[445] Conrart a publié les Traités et Lettres de feu M. de Gombauld, touchant la religion. (Voy. plus haut la note [428] de la p. 385). Conrart est l'auteur de l'avertissement qui précède ces Traités. (Voyez la Notice sur Conrart à la tête de ses Mémoires, dans la deuxième série de la Collection des Mémoires relatifs à l'histoire de France, tome 48, page 25.)

[446] Jean Chapelain, membre de l'Académie françoise, né le 4 décembre 1595, mourut le 22 février 1674. L'un des trois éditeurs (M. Monmerqué) possède une Vie manuscrite de Chapelain, suivie de ses testament et codiciles, par lesquels il substitue sa bibliothèque à ses neveux. On trouve à la suite de ces pièces le Catalogue des livres et des manuscrits qui la composoient. Cette Vie de Chapelain offre des détails étendus sur l'auteur de la Pucelle; mais elle est écrite dans la forme du panégyrique. Des notes jointes à ce manuscrit font connoître que la substitution a produit son effet jusqu'en 1747; l'époque de la division ultérieure de cette bibliothèque n'est pas connue. C'est vraisemblablement dans ce dépôt que Camusat aura puisé les matériaux des Mélanges de littérature tirés des lettres manuscrites de M. Chapelain qu'il a donnés en 1726, en un volume in-12.

[447] En 1627 ou 1628.

[448] Père de Chapelle.

[449] Cette pièce est indiquée dans la liste des poésies de Chapelain placée à la suite du Catalogue manuscrit des livres de sa bibliothèque, sous ce titre: Récit de la belle Lionne au ballet des Dieux, commençant par ce vers:

Mortels de qui l'esprit s'étonne, etc.

et a été imprimée, sous le nom de Montfuron, dans les Poésies choisies (Paris, Charles de Sercy, 1660, cinquième partie, pag. 337), sous ce titre: Récit de mad. P. (mademoiselle Paulet) au ballet des Dieux, représentant l'astre du Lion.

[450] Cette ode a été imprimée dans le Recueil des plus belles pièces des poètes françois. Amsterdam, 1692, t. 4, p. 61. Elle est composée de trente strophes de dix vers, dont il est difficile d'achever la lecture, d'autant que, comme Tallemant l'a judicieusement fait observer, il n'y a rien du désordre et de l'emportement qui sont les principaux caractères du poète lyrique.

[451] Le comte de Soissons, père de Louise de Bourbon, duchesse de Longueville, première femme du duc.

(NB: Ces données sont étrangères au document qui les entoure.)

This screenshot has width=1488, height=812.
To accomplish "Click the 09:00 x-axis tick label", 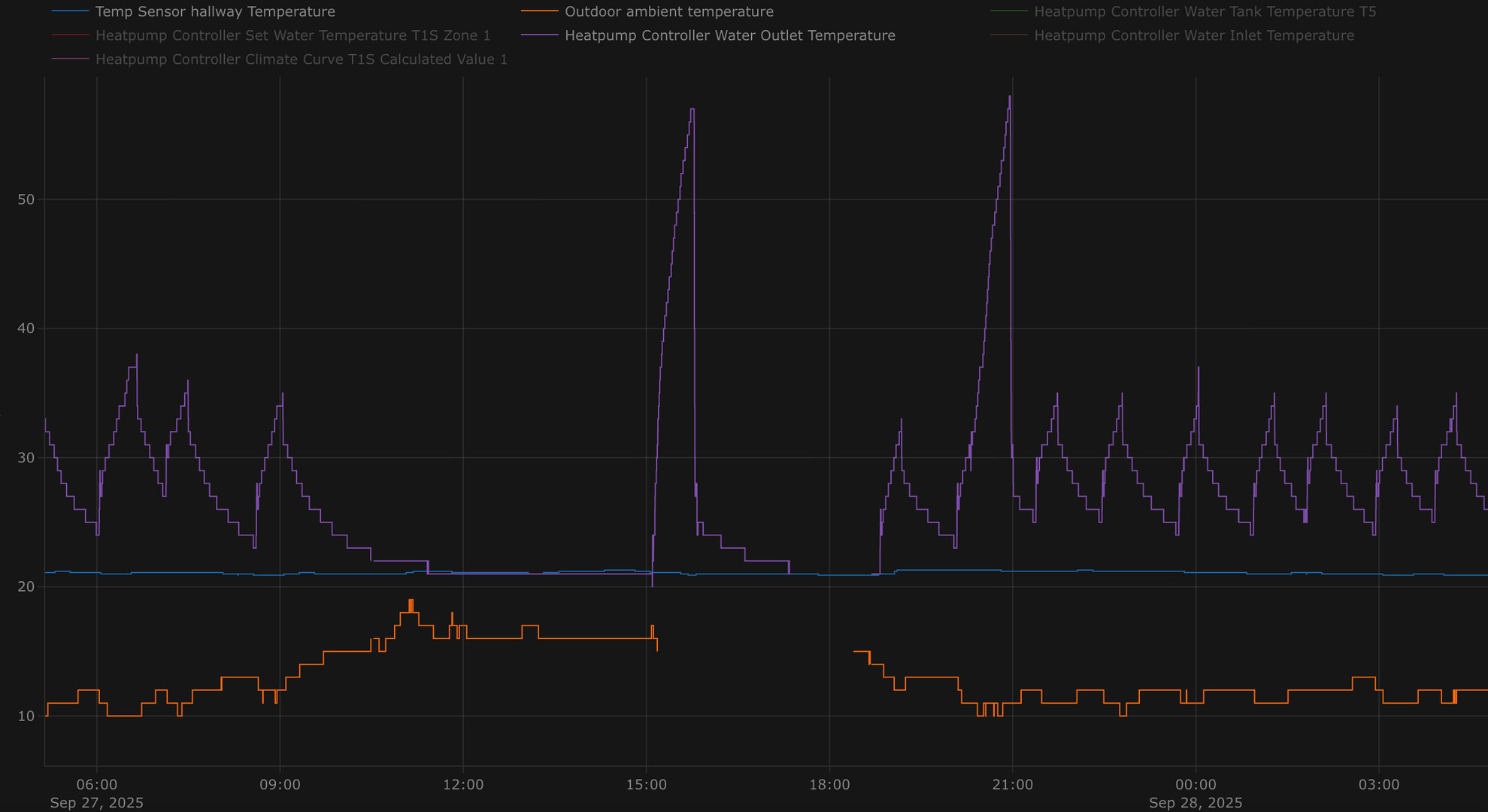I will click(280, 785).

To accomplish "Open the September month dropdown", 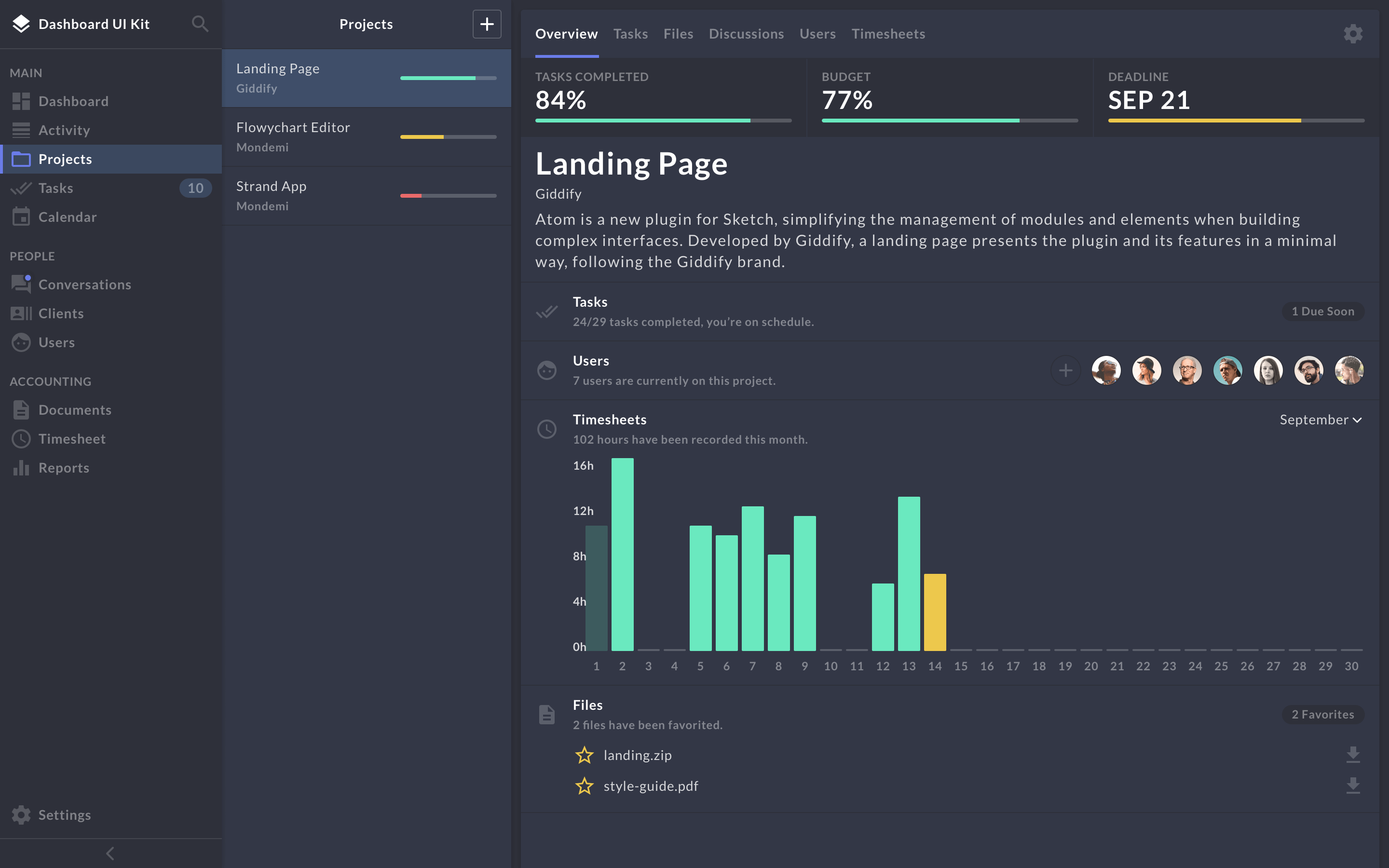I will point(1321,419).
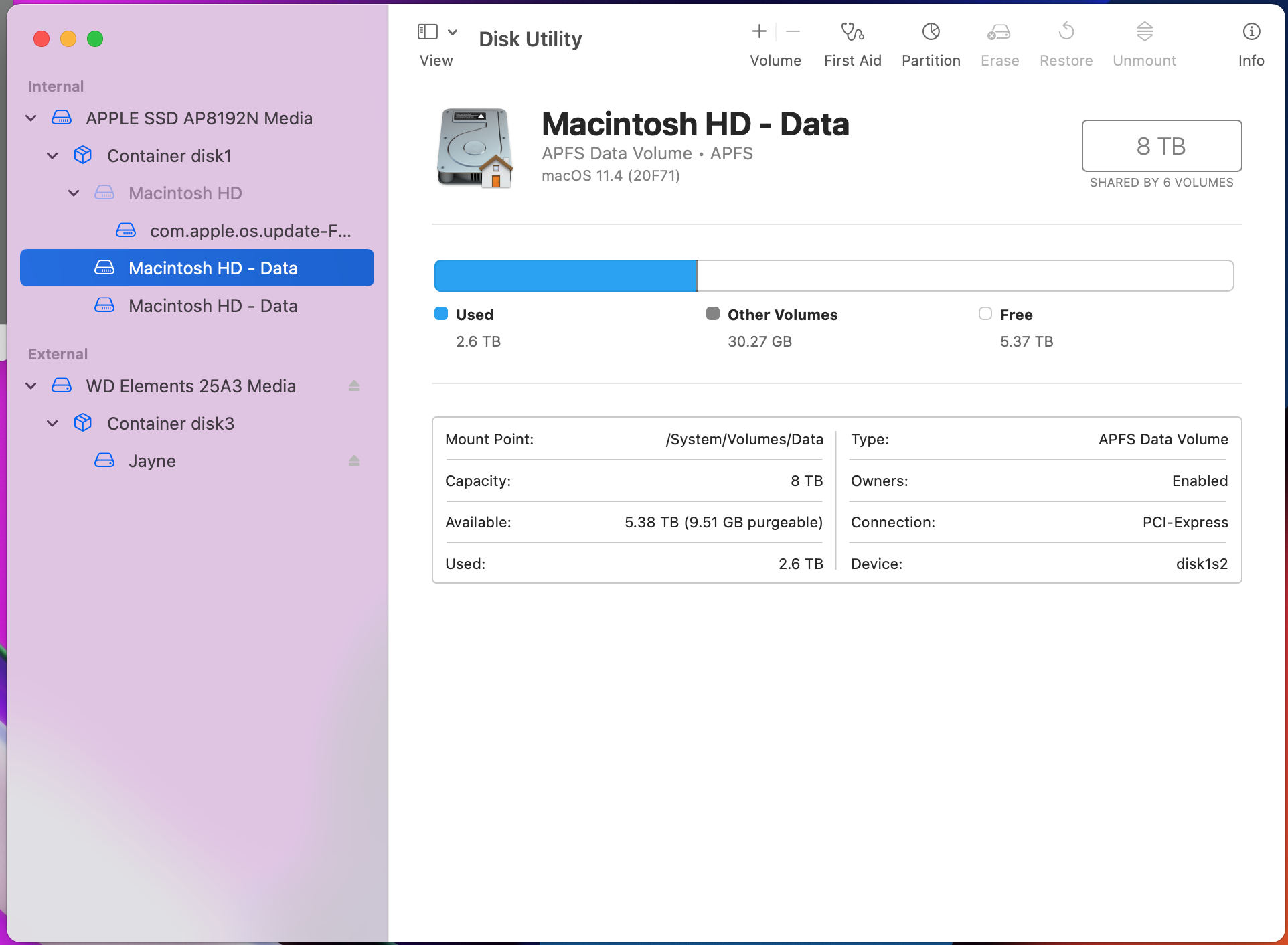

[452] Elle avoit perdu deux fils, l'un à deux ans, l'autre en naissant. Marie d'Orléans, demoiselle de Longueville, épousa en 1657 Henri de Savoie, duc de Nemours; elle devint veuve en 1659. Le frère de son mari avoit été tué en duel par le duc de Beaufort. La duchesse de Nemours a laissé des Mémoires sur la Fronde. Ils font partie du tome 34 de la deuxième série de la Collection des Mémoires relatifs à l'histoire de France.